Apple's iPhone 4 denial: insulting or ignorant?
Reg readers, go to work
Comment Apple released a surreal missive on Friday morning that said the only thing wrong with the iPhone 4 is the way it calculates signal-strength bars. That letter is either an honest explanation or total bullshit — and it's high time that a competent, unbiased antenna-engineering team found out.
On the face of it, Apple's letter — which The Reg reported on earlier today — appears ludicrous in the extreme. Like an alcoholic in deep denial, Apple says that it's not their fault, it's the bars'.
There has been a firestorm of complaints about the iPhone 4's reception problems — hop on over to Cupertino's own discussion forums, for example, and check out recent pitchforks-and-torches outcries such as the real reason for bad reception PART 2! and Apple says iPhone 4 calculates bars wrong. And while you're there, dip into 3G data speed on iPhone 4 is painfully slow. But hurry — on Friday morning there was an active thread called Apple's Statement and Software Fix, but it has since been blocked.
While many posters note that their iPhone 4's reception is quite acceptable, thankyouverymuch, a good percentage say that reception quality has dropped noticeably below what they experienced with previous-generation iPhones.
Perhaps they didn't read Apple's letter, which points out that the signal-strength bar miscalculation "has been present since the original iPhone."
The Reg hesitates to point out three flaws in Apple's argument, simply because they're so obvious that we fear insulting your intelligence. But bear with us:
- iPhone 4 owners aren't complaining about the number and height of their signal-strength bars, they're complaining about poor reception.
- If the bar-height problem exisited in identical form in previous iPhones, why is Apple only now citing it as the reason behind the current hullabaloo?
- How does Apple explain the myriad reports — here's a particularly straightforward one — of reception problems caused by bridging the iPhone 4's two external antennas by touching the spot where they meet?
In a comprehensive and generally favorable review of the iPhone 4, Anandtech delves deeply into the iPhone 4 reception capabilities, with a particularly interesting investigation of its antennas. In sum, Anandtech's conclusion is that the iPhone 4's overall reception quality is superior to that of the iPhone 3GS, but that it is much more susceptible to signal attenuation when its 3G antenna's tuning is disturbed by being touched.

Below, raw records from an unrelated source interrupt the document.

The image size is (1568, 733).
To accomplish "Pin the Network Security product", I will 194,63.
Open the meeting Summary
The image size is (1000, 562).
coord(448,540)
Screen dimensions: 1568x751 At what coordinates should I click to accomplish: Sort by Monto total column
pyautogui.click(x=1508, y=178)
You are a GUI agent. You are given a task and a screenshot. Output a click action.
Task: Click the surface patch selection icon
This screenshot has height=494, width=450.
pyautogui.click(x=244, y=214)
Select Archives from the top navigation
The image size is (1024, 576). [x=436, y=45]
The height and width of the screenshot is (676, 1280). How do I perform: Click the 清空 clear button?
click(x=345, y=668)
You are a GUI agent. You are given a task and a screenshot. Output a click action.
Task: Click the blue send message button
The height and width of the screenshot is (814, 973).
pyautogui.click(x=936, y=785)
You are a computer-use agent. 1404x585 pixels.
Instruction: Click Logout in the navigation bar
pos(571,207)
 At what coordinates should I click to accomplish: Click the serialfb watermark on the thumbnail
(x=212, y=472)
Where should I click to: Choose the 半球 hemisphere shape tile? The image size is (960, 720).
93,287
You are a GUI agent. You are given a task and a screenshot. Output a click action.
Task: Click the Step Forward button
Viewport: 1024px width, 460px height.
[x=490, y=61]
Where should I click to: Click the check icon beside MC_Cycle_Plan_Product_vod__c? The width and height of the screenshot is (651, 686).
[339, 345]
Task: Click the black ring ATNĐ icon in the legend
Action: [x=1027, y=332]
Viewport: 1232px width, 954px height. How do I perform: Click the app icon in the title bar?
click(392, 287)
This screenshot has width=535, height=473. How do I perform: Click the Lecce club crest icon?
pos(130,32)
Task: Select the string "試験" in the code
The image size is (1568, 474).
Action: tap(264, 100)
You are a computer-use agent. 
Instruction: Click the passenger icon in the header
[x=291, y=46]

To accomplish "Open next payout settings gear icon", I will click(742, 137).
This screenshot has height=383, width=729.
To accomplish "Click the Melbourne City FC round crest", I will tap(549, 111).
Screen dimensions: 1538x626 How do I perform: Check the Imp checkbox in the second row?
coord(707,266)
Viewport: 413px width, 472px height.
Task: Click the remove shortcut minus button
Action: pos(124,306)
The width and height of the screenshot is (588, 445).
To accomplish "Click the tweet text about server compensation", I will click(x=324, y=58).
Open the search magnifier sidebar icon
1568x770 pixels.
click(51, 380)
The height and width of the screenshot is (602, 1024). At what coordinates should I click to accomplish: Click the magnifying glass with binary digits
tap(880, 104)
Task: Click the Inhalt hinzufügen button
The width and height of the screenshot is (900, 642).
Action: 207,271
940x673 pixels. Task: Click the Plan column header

In other words, according to Anandtech's data, when the iPhone 4 is in an area of high signal strength, and when its antenna is not being detuned by coming in contact with what Anandtech refers to as "ugly bags of mostly water" — meaning humans — it will outperform earlier iPhones.
However, when signal strength is poor and the antennas are compromised, the resulting more-severe attenuation would cause the iPhone 4's reception to dip below that of the iPhone 3GS.
As Anandtech puts it in a discussion of touch-induced radio-frequency attenuation:
There's nothing Apple nor anyone else can do to get around physics, plain and simple. It's something which demonstrably affects every phone's cellular reception.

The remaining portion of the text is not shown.